Risques d'affrontements judéo-arabes en Galilée pour le Jour de l'Indépendance
Outre les renseignements faisant état de nombreux risques d’attentats durant cette période de célébrations dans le pays, la police craint de graves débordements entre juifs et arabes israéliens.
Selon une information diffusée par la presse mardi, en début de soirée, l’association «Hashomer Hahadash» (La Nouvelle Garde) a décidé d’organiser, vendredi, un immense «mangal», festin traditionnel du Jour de l’Indépendance, dans un parc de Tsipori, une ville du nord, à l’endroit où passera, le même jour et au même moment, un défilé marquant la «Naqba», autrement dit la «catastrophe» que constitue, selon les palestiniens, la fondation de l’Etat hébreu, en mai 1948.
Baptisée «la marche du retour», la manifestation anti-israélienne pourrait rassembler, selon les représentants de la communauté arabe, des milliers d’hommes et de femmes, tandis que de son côté, le porte-parole de la "Nouvelle Garde" assurait que des milliers d’israéliens, «parmi lesquels des juifs, des musulmans, des chrétiens, des druzes et des bédouins», prendraient part aux festivités dédiées au soixantième anniversaire d’Israël.

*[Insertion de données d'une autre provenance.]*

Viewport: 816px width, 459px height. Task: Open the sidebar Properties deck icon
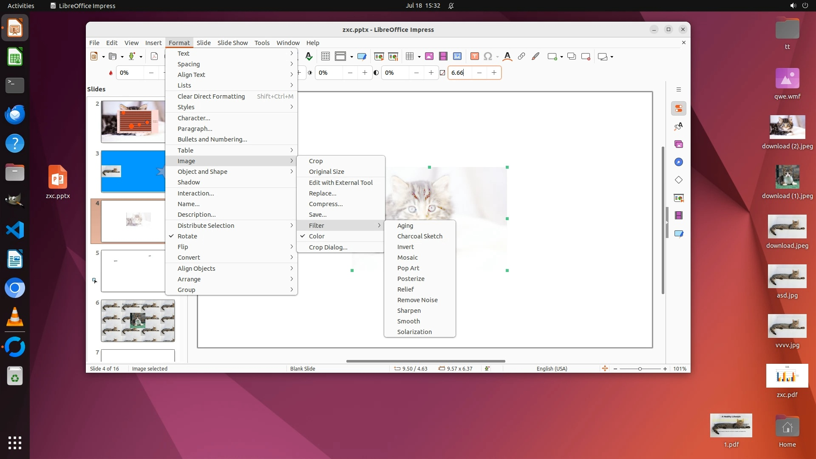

Le député Israël Hasson (Israël Beteinou) a d’ores et déjà confirmé qu’il se rendra à Tsipori, une ville connue pour être une des places fortes du parti Hadash (communiste et antisioniste), afin d’y fêter la création de l’Etat juif. Selon une source émanant des services de sécurité, la tension pourrait atteindre son paroxysme aux environs de quinze heures, lorsque les deux groupes se retrouveront littéralement face à face.
Le député Mohammed Baraké (Hadash), lui-même habitant de Tsipori d’où est originaire toute sa famille, a enfin affirmé au quotidien Maariv : «Cette marche du retour comporte une dimension personnelle dans mon cas, mais même si elle avait eu lieu ailleurs, elle aurait symbolisé pour moi la mémoire blessée du peuple palestinien».